While small-cap stocks, such as KalVista Pharmaceuticals Inc (NASDAQ:KALV) with its market cap of USD $99.96M, are popular for their explosive growth, investors should also be aware of their balance sheet to judge whether the company can survive a downturn. There are always disruptions which destabilize an existing industry, in which most small-cap companies are the first casualties. Thus, it becomes utmost important for an investor to test a company’s resilience for such contingencies. In simple terms, I believe these three small calculations tell most of the story you need to know. Check out our latest analysis for KalVista Pharmaceuticals
Does KALV generate an acceptable amount of cash through operations?
There are many headwinds that come unannounced, such as natural disasters and political turmoil, which can challenge a small business and its ability to adapt and recover. Furthermore, failure to service debt can hurt its reputation, making funding expensive in the future. We can test the impact of these adverse events by looking at whether cash from its current operations can pay back its current debt obligations. KALV’s recent operating cash flow was -54.26 times its debt within the past year. This means what KALV can generate on an annual basis, which is currently a negative value, does not cover what it actually owes its debtors in the near term. This raises a red flag, looking at KALV’s operations at this point in time.
Can KALV pay its short-term liabilities?
What about its other commitments such as payments to suppliers and salaries to its employees? As cash flow from operation is hindered by adverse events, KALV may need to liquidate its short-term assets to meet these upcoming payments.
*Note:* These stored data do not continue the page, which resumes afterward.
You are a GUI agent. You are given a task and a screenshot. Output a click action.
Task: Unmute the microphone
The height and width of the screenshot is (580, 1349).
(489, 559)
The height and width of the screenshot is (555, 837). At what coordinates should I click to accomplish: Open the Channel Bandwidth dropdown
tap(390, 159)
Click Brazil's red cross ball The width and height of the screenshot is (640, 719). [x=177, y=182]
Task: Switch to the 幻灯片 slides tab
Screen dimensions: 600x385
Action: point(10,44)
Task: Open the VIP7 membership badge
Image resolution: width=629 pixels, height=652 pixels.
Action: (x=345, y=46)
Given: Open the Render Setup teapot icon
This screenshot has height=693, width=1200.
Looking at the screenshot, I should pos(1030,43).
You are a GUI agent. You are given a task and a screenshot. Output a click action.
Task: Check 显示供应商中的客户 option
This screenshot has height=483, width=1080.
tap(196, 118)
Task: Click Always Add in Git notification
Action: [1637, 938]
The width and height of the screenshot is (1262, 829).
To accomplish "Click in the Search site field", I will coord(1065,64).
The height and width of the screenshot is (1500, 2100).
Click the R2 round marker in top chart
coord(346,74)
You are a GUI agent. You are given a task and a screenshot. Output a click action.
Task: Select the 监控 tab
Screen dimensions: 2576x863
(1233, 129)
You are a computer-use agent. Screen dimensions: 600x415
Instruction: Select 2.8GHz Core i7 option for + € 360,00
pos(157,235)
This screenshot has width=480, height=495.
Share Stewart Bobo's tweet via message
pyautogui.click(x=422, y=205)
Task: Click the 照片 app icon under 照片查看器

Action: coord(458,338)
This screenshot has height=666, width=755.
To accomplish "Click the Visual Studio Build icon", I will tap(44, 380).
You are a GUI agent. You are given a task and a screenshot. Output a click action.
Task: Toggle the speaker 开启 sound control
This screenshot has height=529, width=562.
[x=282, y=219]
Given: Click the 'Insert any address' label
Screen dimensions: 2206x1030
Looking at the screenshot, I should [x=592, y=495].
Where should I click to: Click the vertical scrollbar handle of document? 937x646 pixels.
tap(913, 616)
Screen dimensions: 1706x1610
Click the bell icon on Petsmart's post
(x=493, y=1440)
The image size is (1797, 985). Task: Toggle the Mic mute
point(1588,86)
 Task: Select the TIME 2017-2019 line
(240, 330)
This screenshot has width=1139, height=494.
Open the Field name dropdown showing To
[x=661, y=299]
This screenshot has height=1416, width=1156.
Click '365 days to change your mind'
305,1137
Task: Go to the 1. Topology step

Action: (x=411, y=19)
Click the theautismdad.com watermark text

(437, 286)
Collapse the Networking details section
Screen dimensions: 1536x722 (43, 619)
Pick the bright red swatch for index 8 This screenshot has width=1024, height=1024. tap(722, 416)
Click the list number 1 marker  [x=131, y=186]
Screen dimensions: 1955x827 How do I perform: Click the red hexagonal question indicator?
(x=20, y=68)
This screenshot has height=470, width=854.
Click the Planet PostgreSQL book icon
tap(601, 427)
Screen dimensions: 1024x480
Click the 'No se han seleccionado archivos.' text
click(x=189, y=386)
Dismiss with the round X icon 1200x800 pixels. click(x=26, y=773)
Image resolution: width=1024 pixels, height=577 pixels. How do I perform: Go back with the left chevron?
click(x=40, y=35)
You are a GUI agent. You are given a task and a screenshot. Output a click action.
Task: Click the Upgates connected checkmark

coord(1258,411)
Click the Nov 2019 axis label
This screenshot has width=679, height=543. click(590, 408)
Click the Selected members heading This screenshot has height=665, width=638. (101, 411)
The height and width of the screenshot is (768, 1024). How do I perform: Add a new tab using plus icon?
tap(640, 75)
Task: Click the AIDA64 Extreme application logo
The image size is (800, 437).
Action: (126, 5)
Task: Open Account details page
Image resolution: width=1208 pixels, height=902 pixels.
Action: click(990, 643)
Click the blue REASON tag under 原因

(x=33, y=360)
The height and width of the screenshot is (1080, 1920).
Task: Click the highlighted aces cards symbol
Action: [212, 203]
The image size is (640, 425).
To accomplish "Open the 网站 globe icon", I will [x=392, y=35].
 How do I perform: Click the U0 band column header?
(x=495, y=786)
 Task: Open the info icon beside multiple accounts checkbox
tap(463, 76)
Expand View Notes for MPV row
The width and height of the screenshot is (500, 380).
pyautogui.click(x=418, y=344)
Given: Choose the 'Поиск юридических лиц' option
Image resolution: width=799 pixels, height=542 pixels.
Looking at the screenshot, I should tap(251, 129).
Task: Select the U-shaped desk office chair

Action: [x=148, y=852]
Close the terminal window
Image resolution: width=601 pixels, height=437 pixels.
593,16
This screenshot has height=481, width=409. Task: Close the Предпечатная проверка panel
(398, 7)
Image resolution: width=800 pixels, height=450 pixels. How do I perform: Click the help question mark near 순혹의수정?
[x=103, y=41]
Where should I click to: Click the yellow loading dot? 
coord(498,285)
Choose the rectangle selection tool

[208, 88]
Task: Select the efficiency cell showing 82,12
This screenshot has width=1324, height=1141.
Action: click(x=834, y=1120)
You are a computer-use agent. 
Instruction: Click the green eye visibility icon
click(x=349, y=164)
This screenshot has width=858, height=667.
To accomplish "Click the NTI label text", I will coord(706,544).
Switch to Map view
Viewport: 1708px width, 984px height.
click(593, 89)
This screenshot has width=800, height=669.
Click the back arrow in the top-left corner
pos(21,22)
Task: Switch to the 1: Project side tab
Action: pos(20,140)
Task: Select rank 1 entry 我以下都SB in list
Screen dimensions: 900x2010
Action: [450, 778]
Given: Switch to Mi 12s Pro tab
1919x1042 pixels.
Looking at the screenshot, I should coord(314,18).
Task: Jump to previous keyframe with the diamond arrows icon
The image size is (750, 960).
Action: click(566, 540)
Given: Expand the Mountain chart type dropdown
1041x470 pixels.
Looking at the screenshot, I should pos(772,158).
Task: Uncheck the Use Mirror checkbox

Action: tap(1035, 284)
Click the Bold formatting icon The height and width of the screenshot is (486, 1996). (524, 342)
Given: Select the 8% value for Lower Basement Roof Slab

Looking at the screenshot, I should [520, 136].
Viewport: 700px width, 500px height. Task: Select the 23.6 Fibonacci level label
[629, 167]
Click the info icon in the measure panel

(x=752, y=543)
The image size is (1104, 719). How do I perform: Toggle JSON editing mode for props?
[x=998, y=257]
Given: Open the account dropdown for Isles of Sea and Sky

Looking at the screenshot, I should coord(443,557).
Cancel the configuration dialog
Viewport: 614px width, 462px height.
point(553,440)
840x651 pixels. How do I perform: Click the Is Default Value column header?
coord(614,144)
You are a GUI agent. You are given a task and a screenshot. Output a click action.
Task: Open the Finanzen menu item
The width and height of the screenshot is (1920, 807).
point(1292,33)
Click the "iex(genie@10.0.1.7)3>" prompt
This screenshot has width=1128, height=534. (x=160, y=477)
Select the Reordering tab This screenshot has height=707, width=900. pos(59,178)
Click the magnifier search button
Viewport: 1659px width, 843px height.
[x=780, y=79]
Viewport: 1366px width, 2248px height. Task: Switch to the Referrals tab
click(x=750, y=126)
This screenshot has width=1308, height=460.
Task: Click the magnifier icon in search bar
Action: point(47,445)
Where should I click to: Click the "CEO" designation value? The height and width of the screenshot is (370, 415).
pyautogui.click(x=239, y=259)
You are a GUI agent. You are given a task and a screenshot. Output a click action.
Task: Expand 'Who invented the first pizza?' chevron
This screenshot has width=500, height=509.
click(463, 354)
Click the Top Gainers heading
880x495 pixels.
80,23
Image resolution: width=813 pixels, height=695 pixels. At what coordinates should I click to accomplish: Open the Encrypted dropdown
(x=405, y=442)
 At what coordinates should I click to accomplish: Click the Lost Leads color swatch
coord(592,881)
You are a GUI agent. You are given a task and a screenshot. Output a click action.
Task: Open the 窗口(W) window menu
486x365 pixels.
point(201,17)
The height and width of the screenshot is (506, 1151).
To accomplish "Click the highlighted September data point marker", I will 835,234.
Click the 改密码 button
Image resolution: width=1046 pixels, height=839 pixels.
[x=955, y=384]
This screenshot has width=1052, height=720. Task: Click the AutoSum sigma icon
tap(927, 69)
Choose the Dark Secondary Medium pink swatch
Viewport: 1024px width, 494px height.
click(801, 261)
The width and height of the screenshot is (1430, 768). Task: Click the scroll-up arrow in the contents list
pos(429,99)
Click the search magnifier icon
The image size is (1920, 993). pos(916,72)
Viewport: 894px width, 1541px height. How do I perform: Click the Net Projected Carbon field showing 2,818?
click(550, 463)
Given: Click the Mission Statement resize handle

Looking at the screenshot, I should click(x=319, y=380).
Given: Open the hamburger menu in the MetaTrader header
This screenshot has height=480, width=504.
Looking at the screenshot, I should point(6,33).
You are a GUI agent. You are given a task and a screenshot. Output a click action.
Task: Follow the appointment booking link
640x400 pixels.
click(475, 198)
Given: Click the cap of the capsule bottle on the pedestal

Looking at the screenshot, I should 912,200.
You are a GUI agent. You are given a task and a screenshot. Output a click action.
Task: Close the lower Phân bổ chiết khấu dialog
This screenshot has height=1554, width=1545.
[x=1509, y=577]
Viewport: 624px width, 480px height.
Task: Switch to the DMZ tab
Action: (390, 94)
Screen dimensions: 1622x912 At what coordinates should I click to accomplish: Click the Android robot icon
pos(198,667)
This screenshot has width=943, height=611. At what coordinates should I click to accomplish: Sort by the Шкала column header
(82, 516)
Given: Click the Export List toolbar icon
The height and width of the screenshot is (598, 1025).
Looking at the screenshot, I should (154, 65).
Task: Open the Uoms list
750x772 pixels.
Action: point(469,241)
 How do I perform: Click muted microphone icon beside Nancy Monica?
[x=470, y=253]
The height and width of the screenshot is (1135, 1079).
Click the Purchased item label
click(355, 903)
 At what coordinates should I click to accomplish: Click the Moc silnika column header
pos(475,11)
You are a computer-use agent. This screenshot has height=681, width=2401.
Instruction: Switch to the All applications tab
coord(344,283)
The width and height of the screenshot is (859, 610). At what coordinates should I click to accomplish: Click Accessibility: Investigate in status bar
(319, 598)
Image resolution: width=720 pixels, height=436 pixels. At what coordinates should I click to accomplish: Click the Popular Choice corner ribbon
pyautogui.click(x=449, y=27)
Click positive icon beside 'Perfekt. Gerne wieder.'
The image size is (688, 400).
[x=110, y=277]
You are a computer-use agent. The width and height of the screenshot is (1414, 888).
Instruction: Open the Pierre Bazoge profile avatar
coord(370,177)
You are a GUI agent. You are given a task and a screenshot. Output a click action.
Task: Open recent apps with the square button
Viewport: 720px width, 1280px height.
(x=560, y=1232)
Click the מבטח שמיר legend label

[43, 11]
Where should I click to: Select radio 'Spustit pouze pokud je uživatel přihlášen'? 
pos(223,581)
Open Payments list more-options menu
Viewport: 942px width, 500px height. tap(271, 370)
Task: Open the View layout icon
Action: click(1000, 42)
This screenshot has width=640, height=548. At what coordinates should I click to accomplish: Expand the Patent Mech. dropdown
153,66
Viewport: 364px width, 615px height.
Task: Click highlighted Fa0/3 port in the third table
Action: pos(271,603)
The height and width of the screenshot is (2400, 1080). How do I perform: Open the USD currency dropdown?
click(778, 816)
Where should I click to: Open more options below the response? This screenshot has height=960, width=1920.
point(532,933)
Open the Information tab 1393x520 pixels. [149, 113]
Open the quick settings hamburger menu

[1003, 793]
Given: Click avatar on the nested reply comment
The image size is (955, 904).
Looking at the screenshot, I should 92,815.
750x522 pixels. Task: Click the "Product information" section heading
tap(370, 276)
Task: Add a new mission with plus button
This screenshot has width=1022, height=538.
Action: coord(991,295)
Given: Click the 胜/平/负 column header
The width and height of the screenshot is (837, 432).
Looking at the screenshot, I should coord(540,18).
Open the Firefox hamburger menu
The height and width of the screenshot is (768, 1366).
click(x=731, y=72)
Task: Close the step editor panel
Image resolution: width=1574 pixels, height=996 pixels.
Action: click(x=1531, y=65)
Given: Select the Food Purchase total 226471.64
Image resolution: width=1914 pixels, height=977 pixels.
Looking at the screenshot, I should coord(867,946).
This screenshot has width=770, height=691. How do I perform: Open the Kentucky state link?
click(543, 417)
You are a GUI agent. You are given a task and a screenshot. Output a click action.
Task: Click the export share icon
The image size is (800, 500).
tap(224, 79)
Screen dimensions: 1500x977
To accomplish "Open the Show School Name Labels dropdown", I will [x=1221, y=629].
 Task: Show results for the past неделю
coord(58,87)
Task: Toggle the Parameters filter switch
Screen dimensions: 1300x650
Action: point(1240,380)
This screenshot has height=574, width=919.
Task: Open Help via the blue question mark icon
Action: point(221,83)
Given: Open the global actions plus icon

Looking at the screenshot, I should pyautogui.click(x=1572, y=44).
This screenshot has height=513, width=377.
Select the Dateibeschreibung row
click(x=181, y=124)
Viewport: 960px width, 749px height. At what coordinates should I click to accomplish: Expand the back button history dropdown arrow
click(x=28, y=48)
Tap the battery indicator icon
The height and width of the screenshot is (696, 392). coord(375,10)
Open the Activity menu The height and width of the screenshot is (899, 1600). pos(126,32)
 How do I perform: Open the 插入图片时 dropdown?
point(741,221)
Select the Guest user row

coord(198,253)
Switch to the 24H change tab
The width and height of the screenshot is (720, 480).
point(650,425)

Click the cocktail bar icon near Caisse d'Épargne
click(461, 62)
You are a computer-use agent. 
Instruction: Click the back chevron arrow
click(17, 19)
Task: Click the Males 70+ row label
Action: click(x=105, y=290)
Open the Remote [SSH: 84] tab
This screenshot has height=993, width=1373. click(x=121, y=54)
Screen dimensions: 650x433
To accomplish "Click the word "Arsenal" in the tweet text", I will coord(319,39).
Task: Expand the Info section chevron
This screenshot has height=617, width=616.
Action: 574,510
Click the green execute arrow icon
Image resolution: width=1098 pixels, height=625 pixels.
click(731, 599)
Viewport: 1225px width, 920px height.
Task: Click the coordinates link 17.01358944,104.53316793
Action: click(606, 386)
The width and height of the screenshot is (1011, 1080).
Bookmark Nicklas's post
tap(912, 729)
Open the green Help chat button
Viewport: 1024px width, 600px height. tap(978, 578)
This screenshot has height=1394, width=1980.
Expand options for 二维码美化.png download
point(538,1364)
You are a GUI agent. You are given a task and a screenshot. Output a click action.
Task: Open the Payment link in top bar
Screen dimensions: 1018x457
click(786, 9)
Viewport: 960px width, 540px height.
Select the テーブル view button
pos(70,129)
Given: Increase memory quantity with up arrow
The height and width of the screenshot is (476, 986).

We should examine if the company’s cash and short-term investment levels match its current liabilities. Our analysis shows that KALV does have enough liquid assets on hand to meet its upcoming liabilities, which lowers our concerns should adverse events arise.
Does KALV face the risk of succumbing to its debt-load?
Debt-to-equity ratio tells us how much of the asset debtors could claim if the company went out of business. KALV’s debt-to-equity ratio stands at 1.55%, which means debt is low and does not pose any significant threat to the company’s operations. No matter how high the company’s debt, if it can easily cover the interest payments, it’s considered to be efficient with its use of excess leverage. A company generating earnings at least three times its interest payments is considered financially sound. In KALV’s case, its interest is excessively covered by its earnings as the ratio sits at 678x. Lenders may be less hesitant to lend out more funding as KALV’s high interest coverage is seen as responsible and safe practice.
Are you a shareholder? KALV’s cash flow coverage indicates it could improve its operating efficiency in order to meet demand for debt repayments should unforeseen events arise. Though, the company will be able to pay all of its upcoming liabilities from its current short-term assets. Given that KALV’s financial situation may change. I suggest researching market expectations for KALV’s future growth on our free analysis platform.
Are you a potential investor? KalVista Pharmaceuticals currently has financial flexibility to ramp up growth in the future. In addition, its high liquidity ensures the company will continue to operate smoothly should unfavourable circumstances arise. In order to build your confidence in the stock, you need to further analyse KALV’s track record. You should continue your analysis by taking a look at KALV’s past performance analysis on our free platform to conclude on KALV’s financial health.